Relevance of Decision
Lower courts have long wrestled with the so-called “indirect preference” to corporate insiders. According to the Ninth Circuit, no other appellate court has addressed this “unresolved issue of bankruptcy law.” Id. The essential question in Adamson was whether G was a creditor, for Code Section 547(b)(1) requires that a preferential transfer be made “to or for the benefit of a creditor.” G had waived his rights to indemnification and reimbursement from the debtor for any payments he would have to make on his guarantee. Id. at *3. The legal effectiveness of this waiver has split the bankruptcy courts.
Facts
The debtor’s president and chief executive officer, G, personally guaranteed Adamson’s loan from a lender. He “would ordinarily have been entitled to have Adamson reimburse him for any amount that he was obligated to pay on [Adamson’s] behalf to settle the loan with [the lender], but the [relevant] agreements waived that right to indemnification,” which included G’s “rights to subrogation, reimbursement, or any other form of repayment.” Id. at *1. On Dec. 18, 2003, Adamson instructed its customer to pay $4.9 million to the lender in partial satisfaction of the debt owed by Adamson to the lender, thus reducing G’s guarantee obligation. Adamson filed a Chapter 11 petition nine months later. In the meantime, on March 31, 2004, G paid $3.5 million from his personal funds to the lender in order to pay the balance of the Adamson loan.

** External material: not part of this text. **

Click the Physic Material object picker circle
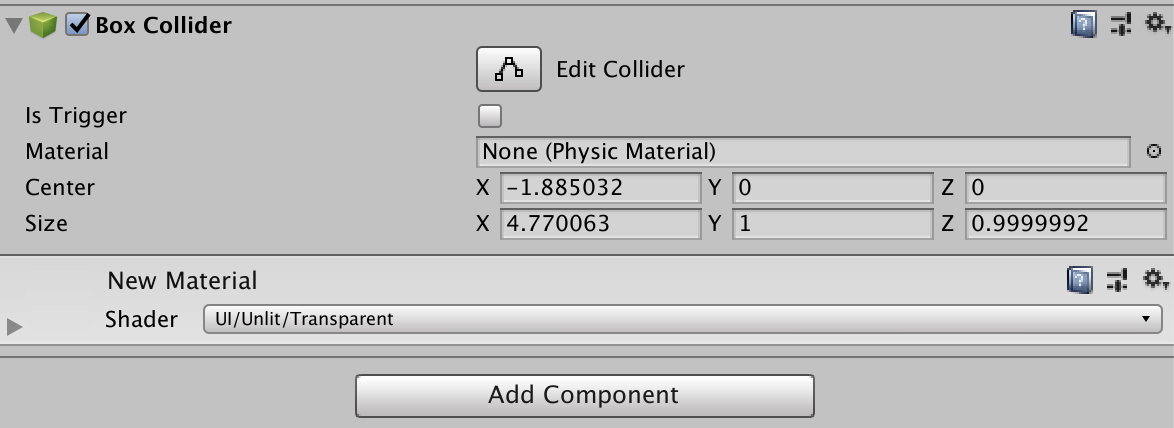The image size is (1174, 428). (1153, 152)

The bankruptcy trustee’s predecessor, the creditors’ committee, sued G to recover the $4.9 million paid by the debtor to the lender in December 2003, “arguing that [G] was a corporate insider who received a preference because he had guaranteed the loan from” the lender, thereby reducing his guarantee obligation and receiving a benefit. After years of litigation in the bankruptcy and district courts, including a bankruptcy court bench trial in 2010, the bankruptcy court entered judgment in favor of G, holding that “he was exempt from preference liability because he was not a creditor of” Adamson. The trustee had later been substituted for the creditor’s committee after the Adamson case was converted from Chapter 11 to Chapter 7. Id. at *2.
G testified during the bankruptcy court trial “that he would never have any right to seek indemnification from [Adamson] for any funds that he expended to settle its debt to” the lender. He stressed that the lender “had required him to include the indemnification waiver” in his guarantee, “although his own preference would have been to retain the right to seek reimbursement.” G also “had never filed a proof of claim” in the debtor’s bankruptcy case. Id.
The Court of Appeals
The bankruptcy court, said the Ninth Circuit, “had more than sufficient evidence to conclude that [G] had fully waived his right of indemnification from” Adamson. Id. at *4. Courts and Congress have recognized that “[i]nsiders pose special problems.” Id. at *5, citing In re Deprizio, 874 F.2d 1186, 1195 (7th Cir. 1989) (“Insiders will be the first to recognize that the firm is in a downward spiral. If insiders and outsiders had the same preference-recovery period, insiders who lent money to the firm could use their knowledge to advantage by paying their own loans preferentially, then putting off filing the petition in bankruptcy until the preference period had passed.”). For that reason, Congress extended “the preference-recovery period to one year for transactions that benefit insiders, where the insider is a creditor.” Id. at *6, quoting Code § 547(b) (emphasis added).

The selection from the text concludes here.